## Exercise instructions
Among the lines of the records below, count those with the word "icon". Reply with that number alone.

## Data to process
BEGIN
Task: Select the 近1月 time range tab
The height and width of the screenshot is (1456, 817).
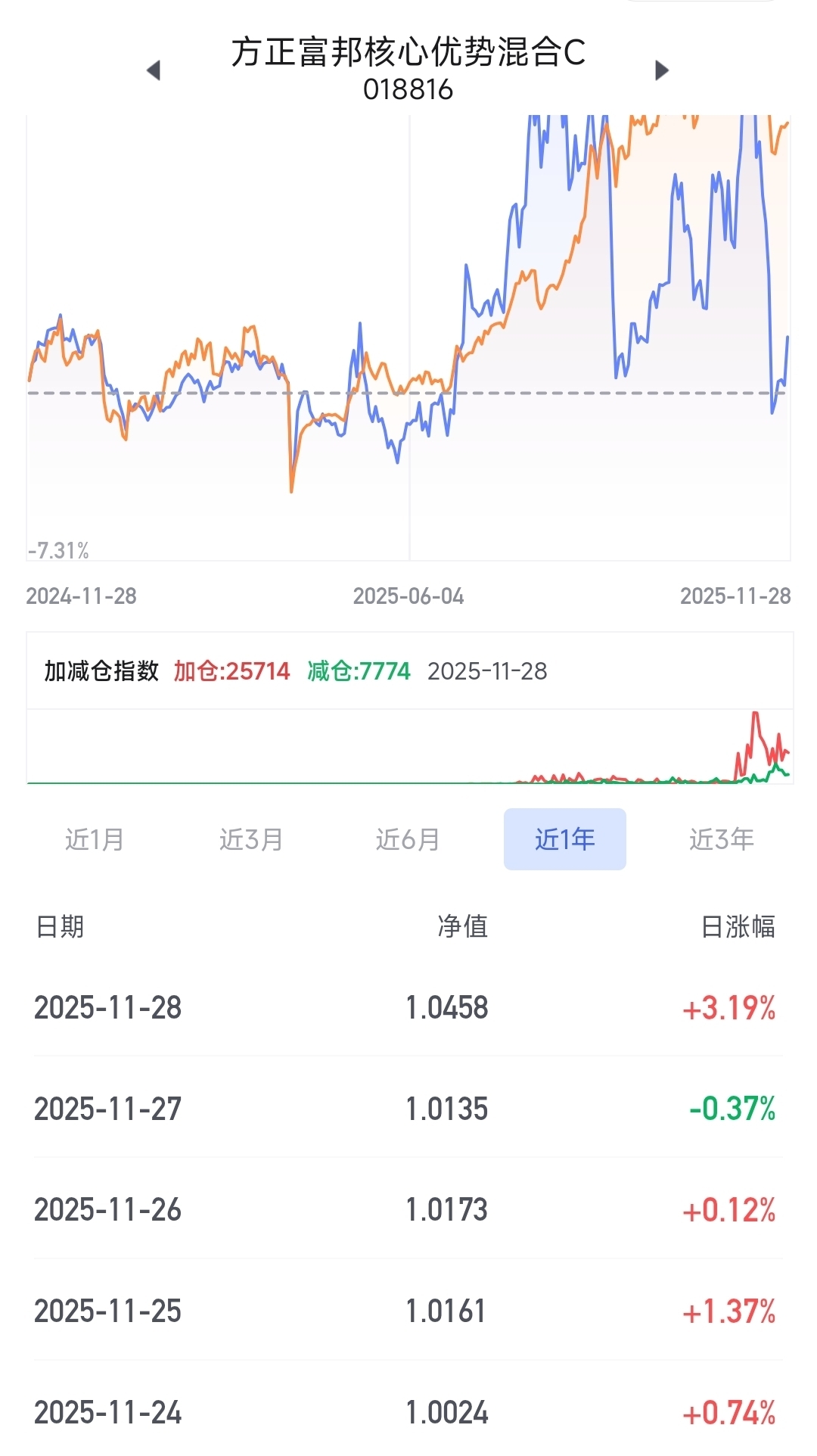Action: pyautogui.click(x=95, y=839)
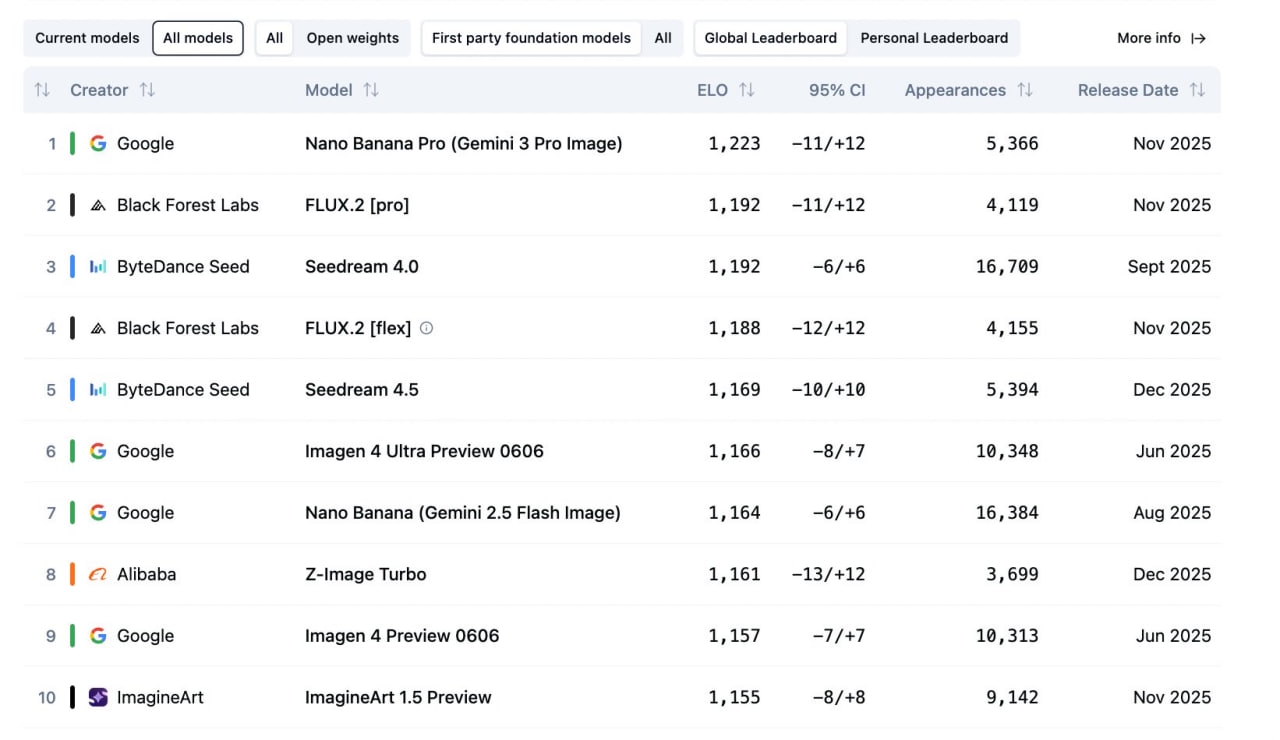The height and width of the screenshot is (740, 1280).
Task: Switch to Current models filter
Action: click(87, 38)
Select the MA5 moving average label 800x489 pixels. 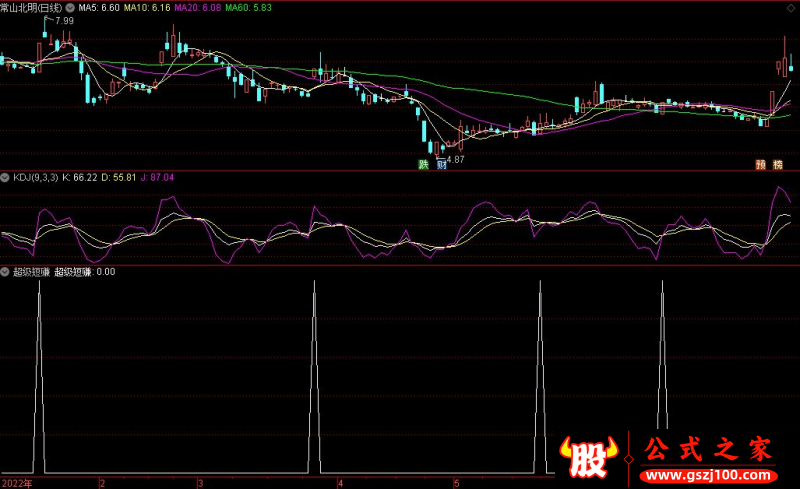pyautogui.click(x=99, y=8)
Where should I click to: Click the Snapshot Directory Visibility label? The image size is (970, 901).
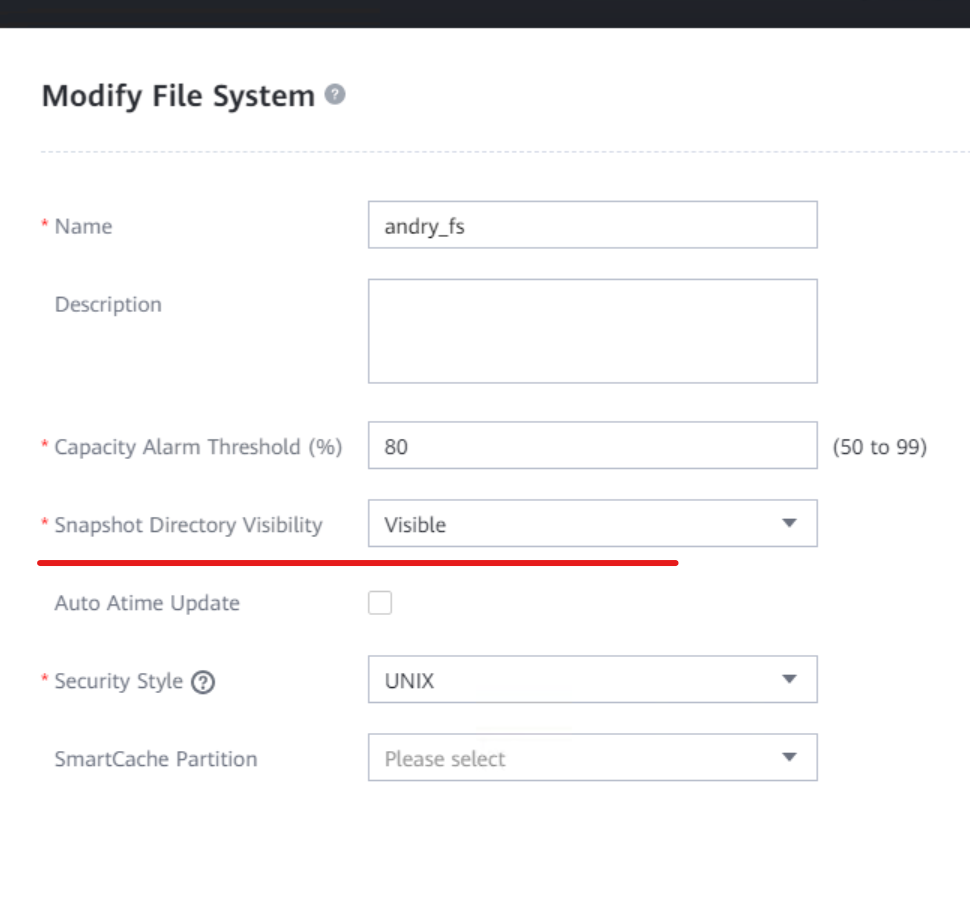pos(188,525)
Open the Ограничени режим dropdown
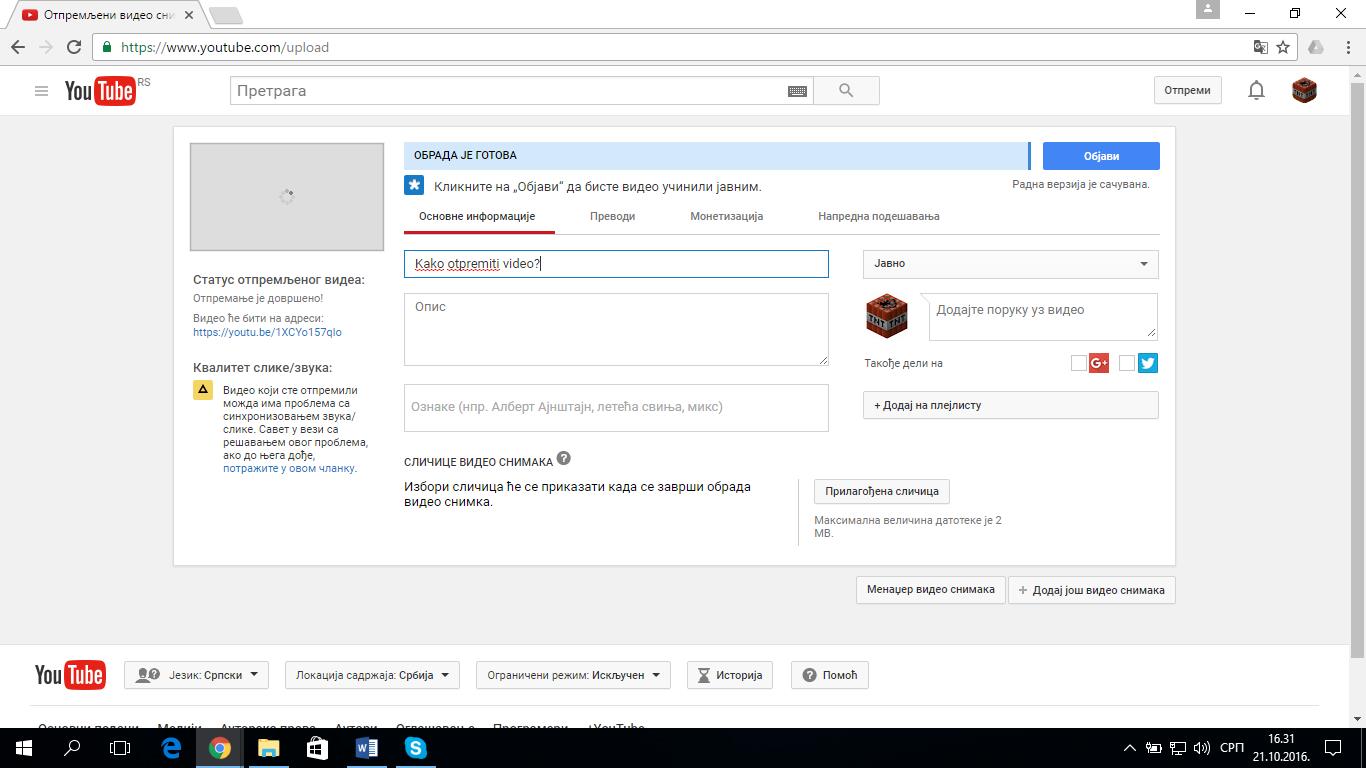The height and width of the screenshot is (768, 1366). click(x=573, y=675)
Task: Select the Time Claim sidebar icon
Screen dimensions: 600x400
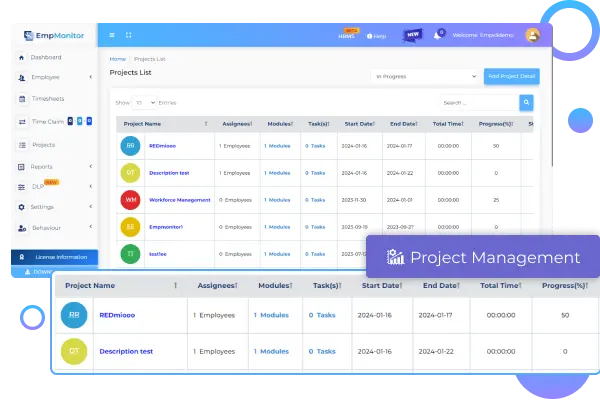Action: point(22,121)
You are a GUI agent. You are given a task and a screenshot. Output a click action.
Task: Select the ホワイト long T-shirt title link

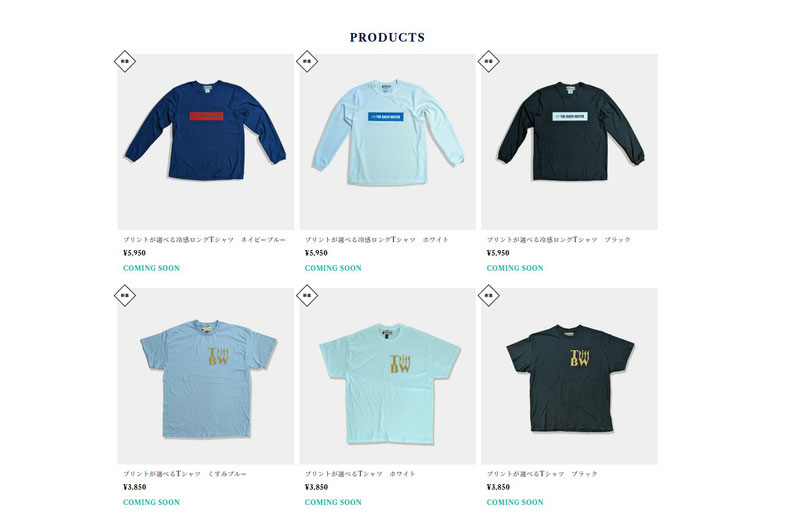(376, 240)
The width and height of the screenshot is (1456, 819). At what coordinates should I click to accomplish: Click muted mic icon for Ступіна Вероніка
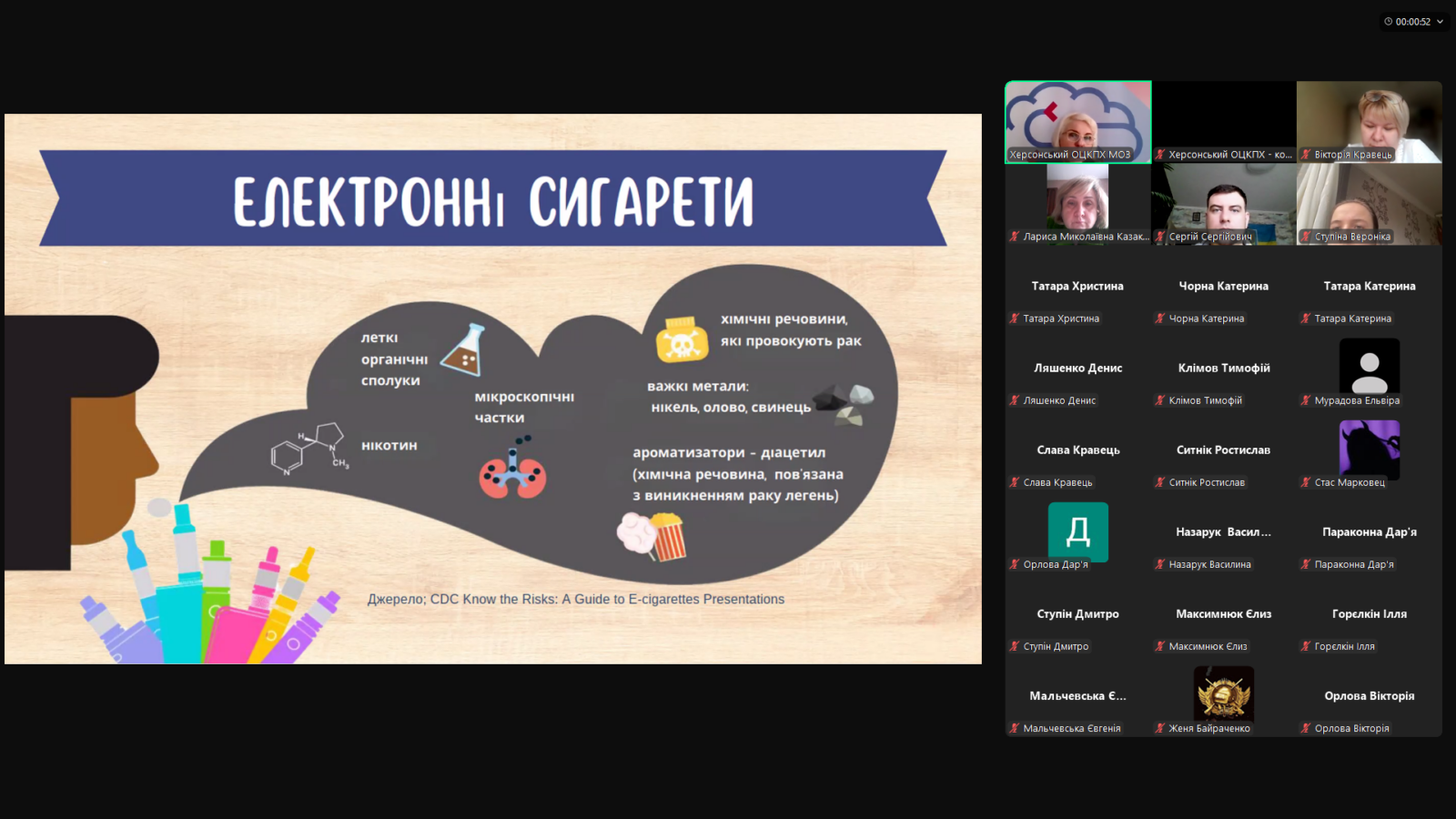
END
## Answer to this task
2